═════ SUPPLIED RECORDS ═════

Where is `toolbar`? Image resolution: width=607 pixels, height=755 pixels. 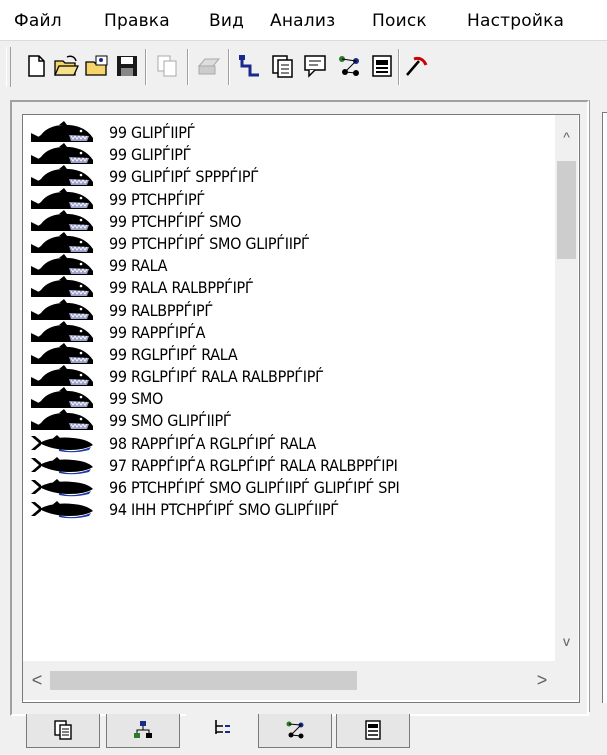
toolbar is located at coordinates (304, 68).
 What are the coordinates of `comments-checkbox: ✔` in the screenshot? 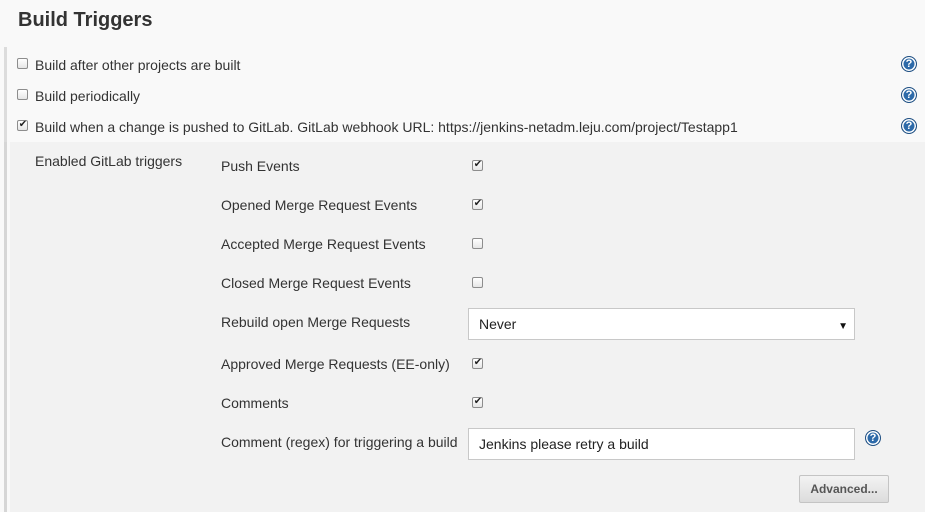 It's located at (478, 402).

═════
═════ SUPPLIED RECORDS ═════

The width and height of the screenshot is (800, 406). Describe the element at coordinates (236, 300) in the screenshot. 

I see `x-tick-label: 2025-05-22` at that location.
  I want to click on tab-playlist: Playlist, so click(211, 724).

═════

▸ **WHAT YOU SHOULD DO**:
Rewrite the stretch of entries from the line containing "The width and" through the line containing "I want to click" as a Markdown table with columns Row and Line, one numbered row per line, skipping blank lines.

▸ **YOUR SOLUTION**:
| Row | Line |
|---|---|
| 1 | The width and height of the screenshot is (800, 406). Describe the element at coordinates (236, 300) in the screenshot.  |
| 2 | I see `x-tick-label: 2025-05-22` at that location. |
| 3 |   I want to click on tab-playlist: Playlist, so click(211, 724). |